▶ _TASK DIRECTIONS_
Please edit the rows in the stretch from the line containing "Viewport: 1066px width, 489px" through the line containing "Click the jpeg" so that "vertical" becomes "horizontal", and leave everything else unchanged.

Entries for locating text and elements:
__________________________________________________

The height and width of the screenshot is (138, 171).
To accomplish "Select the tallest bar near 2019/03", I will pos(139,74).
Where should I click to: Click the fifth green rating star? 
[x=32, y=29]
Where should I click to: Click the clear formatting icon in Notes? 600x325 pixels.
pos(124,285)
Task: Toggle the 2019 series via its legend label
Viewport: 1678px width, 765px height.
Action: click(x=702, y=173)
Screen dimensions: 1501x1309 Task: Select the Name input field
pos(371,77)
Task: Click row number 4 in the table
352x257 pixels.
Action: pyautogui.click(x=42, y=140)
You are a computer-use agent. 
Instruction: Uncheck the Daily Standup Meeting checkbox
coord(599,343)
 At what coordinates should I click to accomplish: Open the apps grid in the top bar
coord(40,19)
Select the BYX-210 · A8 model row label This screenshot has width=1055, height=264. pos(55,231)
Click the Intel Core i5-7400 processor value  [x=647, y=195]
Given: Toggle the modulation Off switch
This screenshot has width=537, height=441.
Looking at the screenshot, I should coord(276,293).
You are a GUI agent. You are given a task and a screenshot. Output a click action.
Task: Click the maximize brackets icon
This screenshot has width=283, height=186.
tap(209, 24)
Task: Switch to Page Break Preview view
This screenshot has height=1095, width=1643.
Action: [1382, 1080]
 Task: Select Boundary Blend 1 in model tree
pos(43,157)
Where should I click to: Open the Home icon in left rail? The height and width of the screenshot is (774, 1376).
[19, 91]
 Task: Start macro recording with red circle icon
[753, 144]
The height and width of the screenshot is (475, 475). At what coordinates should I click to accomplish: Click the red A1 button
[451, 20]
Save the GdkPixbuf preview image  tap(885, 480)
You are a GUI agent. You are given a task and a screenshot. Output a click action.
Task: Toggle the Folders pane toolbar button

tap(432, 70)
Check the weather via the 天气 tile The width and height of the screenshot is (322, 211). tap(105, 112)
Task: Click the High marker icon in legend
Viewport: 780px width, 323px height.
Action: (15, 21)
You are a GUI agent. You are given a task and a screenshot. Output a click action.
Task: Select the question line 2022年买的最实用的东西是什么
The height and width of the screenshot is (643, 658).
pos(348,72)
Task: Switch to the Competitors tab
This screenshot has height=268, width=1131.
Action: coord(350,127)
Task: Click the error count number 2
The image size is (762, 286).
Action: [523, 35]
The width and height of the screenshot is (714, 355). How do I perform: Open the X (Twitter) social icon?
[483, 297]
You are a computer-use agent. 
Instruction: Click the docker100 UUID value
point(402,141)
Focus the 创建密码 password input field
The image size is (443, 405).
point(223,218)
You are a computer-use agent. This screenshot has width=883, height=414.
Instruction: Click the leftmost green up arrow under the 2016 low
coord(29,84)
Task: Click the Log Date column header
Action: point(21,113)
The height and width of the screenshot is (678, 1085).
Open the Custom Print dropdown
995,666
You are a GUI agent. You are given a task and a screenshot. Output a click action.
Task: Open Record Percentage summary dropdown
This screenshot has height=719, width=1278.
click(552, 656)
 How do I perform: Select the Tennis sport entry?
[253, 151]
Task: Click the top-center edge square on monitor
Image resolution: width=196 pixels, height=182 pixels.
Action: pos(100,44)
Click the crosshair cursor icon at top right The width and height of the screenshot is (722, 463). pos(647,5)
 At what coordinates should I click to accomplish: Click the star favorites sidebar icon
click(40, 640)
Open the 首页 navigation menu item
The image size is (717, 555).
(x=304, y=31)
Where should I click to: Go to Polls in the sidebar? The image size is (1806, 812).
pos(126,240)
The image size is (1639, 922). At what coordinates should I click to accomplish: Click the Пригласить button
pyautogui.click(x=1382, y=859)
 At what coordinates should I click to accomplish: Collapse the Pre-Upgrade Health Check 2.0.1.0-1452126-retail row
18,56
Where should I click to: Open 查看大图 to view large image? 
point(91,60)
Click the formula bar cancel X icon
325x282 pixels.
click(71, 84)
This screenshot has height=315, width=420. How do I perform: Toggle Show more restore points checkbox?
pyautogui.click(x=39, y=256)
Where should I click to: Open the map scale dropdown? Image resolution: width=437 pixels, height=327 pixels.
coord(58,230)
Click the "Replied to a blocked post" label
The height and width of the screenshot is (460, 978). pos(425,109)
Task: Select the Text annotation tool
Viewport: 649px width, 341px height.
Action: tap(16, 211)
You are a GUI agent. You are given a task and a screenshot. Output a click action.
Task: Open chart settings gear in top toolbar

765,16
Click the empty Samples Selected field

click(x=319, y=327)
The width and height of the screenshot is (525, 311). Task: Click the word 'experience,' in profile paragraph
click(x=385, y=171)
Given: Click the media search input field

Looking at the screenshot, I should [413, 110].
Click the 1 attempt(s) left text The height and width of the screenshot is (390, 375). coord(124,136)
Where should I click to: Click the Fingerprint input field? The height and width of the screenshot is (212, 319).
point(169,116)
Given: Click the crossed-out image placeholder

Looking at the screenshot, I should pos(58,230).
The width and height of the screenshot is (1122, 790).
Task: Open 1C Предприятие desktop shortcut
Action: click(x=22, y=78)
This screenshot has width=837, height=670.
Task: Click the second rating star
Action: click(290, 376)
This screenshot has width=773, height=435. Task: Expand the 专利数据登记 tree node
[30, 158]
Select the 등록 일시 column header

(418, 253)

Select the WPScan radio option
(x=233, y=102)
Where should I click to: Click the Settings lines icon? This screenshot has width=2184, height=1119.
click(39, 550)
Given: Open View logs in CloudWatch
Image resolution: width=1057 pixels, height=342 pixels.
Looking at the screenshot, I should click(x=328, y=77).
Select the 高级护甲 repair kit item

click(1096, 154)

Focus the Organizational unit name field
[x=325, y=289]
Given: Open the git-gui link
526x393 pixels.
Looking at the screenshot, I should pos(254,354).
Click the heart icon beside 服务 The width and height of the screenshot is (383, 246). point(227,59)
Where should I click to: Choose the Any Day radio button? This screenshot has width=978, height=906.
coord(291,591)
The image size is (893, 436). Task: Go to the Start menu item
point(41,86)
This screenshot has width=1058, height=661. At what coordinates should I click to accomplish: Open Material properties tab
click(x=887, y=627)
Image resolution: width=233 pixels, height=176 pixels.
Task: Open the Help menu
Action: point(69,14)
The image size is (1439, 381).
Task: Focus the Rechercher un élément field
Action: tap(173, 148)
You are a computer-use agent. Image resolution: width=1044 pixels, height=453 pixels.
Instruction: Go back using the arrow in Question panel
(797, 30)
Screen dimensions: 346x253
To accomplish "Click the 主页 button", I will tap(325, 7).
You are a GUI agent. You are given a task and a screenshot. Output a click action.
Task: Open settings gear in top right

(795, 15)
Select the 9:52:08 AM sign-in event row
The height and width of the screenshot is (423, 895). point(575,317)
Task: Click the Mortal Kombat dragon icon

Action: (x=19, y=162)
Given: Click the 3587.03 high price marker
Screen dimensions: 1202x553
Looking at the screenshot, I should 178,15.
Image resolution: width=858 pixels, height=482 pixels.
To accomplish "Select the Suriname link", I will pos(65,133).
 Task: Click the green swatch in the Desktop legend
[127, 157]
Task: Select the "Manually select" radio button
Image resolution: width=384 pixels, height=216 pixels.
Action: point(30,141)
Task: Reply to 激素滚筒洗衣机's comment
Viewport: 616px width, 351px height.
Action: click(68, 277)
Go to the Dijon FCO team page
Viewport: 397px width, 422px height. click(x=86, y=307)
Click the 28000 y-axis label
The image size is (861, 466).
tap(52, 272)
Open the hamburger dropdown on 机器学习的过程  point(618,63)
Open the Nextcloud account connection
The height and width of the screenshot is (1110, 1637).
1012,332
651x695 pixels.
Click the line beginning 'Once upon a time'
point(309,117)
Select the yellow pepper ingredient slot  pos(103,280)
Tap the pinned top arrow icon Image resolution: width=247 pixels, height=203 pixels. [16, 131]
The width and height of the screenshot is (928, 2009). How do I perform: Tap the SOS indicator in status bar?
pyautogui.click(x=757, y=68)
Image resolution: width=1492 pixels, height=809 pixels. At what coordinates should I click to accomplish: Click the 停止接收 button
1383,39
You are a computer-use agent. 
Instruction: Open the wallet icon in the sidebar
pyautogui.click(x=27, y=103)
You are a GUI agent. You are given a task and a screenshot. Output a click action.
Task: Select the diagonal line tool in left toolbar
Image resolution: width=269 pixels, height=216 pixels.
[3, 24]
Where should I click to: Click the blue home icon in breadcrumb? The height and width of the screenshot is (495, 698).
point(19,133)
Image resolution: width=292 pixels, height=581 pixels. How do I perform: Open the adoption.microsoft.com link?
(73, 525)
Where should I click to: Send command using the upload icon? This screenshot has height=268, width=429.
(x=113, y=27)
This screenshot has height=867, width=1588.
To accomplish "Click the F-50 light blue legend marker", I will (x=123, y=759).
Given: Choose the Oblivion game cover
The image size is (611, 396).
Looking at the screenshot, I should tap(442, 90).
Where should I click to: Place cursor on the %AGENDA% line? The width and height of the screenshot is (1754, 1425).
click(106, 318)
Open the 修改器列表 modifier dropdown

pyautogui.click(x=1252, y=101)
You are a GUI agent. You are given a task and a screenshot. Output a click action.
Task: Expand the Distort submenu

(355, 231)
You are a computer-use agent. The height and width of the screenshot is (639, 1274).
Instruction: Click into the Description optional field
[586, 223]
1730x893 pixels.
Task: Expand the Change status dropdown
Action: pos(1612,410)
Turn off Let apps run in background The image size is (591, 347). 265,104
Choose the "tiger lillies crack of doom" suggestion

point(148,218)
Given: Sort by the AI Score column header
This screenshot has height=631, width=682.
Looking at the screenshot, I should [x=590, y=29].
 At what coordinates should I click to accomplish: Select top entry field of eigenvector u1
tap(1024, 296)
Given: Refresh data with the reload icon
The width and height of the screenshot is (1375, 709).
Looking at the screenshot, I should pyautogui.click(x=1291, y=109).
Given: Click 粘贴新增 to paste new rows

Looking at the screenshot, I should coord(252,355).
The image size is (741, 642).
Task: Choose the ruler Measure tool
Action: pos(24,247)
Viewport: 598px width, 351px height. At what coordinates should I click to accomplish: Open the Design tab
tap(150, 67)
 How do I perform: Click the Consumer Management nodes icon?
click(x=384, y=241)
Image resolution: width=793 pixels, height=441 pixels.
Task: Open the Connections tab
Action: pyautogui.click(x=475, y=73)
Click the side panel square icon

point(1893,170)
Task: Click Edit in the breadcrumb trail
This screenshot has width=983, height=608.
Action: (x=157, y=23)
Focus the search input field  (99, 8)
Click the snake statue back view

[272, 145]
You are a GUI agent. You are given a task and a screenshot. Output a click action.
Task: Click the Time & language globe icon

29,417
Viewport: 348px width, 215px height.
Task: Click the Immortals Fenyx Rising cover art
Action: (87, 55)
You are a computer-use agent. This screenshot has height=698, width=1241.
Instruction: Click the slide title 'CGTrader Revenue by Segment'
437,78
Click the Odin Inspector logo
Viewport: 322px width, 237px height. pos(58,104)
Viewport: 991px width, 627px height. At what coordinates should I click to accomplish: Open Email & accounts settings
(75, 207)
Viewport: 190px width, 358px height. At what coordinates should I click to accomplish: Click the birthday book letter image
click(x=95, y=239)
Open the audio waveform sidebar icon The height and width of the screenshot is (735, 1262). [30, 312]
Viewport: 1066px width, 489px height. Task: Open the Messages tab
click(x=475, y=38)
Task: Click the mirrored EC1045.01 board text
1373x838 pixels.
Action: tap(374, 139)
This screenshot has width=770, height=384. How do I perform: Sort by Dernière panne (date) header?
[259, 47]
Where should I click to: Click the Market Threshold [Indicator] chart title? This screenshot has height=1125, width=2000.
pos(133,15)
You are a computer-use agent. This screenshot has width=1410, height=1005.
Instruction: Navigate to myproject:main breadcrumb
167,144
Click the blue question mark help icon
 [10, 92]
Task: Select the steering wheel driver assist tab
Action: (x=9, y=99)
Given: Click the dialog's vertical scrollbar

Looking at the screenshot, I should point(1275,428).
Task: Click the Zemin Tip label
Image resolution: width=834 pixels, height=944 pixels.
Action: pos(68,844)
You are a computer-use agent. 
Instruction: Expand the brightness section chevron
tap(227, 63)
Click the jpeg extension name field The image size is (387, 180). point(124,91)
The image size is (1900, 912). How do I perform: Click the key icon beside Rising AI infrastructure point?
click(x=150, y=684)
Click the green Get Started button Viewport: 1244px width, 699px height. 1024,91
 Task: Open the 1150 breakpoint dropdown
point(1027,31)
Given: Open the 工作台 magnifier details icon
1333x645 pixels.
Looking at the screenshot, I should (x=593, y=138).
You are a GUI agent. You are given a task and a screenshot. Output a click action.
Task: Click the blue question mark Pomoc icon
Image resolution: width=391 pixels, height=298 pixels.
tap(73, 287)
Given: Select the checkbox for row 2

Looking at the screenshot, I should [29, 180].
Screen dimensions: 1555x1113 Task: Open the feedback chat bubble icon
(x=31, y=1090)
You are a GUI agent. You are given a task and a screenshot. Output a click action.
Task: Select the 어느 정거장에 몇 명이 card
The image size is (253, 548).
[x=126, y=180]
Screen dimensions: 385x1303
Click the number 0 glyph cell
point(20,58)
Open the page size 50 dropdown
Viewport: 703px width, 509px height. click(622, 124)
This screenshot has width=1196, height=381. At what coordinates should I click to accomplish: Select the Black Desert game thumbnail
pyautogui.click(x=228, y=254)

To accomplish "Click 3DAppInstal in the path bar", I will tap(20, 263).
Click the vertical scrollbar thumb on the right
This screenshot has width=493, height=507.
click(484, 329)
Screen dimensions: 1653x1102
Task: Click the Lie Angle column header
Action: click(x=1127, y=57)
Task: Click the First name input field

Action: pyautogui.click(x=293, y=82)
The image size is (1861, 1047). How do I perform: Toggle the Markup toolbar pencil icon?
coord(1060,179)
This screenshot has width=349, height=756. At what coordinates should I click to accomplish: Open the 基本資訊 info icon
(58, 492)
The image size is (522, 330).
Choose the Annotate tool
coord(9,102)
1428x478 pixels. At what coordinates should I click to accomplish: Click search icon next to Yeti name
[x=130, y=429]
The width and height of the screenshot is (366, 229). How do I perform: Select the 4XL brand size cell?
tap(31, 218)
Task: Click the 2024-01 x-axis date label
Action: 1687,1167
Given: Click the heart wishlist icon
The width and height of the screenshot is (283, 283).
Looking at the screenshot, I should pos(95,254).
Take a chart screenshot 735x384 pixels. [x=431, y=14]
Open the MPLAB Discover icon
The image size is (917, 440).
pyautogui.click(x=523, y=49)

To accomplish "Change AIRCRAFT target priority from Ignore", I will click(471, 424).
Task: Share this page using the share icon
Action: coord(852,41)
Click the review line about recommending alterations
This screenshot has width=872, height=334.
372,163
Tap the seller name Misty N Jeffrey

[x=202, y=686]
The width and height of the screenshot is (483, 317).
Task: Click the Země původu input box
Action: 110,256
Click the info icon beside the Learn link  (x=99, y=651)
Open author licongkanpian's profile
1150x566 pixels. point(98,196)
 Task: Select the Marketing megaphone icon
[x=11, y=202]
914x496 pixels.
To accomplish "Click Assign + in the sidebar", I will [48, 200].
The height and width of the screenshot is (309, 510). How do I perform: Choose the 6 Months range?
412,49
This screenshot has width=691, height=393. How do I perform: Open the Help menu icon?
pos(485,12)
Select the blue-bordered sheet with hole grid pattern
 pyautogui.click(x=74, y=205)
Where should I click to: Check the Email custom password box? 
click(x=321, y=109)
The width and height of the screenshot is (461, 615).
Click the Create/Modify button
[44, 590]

__________________________________________________

▶ _THE ANSWER_
Viewport: 1066px width, 489px height. Task: Open the Messages tab
click(x=475, y=38)
Task: Click the mirrored EC1045.01 board text
1373x838 pixels.
Action: tap(374, 139)
This screenshot has width=770, height=384. How do I perform: Sort by Dernière panne (date) header?
[259, 47]
Where should I click to: Click the Market Threshold [Indicator] chart title? This screenshot has height=1125, width=2000.
pos(133,15)
You are a computer-use agent. This screenshot has width=1410, height=1005.
Instruction: Navigate to myproject:main breadcrumb
167,144
Click the blue question mark help icon
 [10, 92]
Task: Select the steering wheel driver assist tab
Action: (x=9, y=99)
Given: Click the dialog's horizontal scrollbar

Looking at the screenshot, I should point(1275,428).
Task: Click the Zemin Tip label
Image resolution: width=834 pixels, height=944 pixels.
Action: pos(68,844)
You are a computer-use agent. 
Instruction: Expand the brightness section chevron
tap(227, 63)
Click the jpeg extension name field The image size is (387, 180). point(124,91)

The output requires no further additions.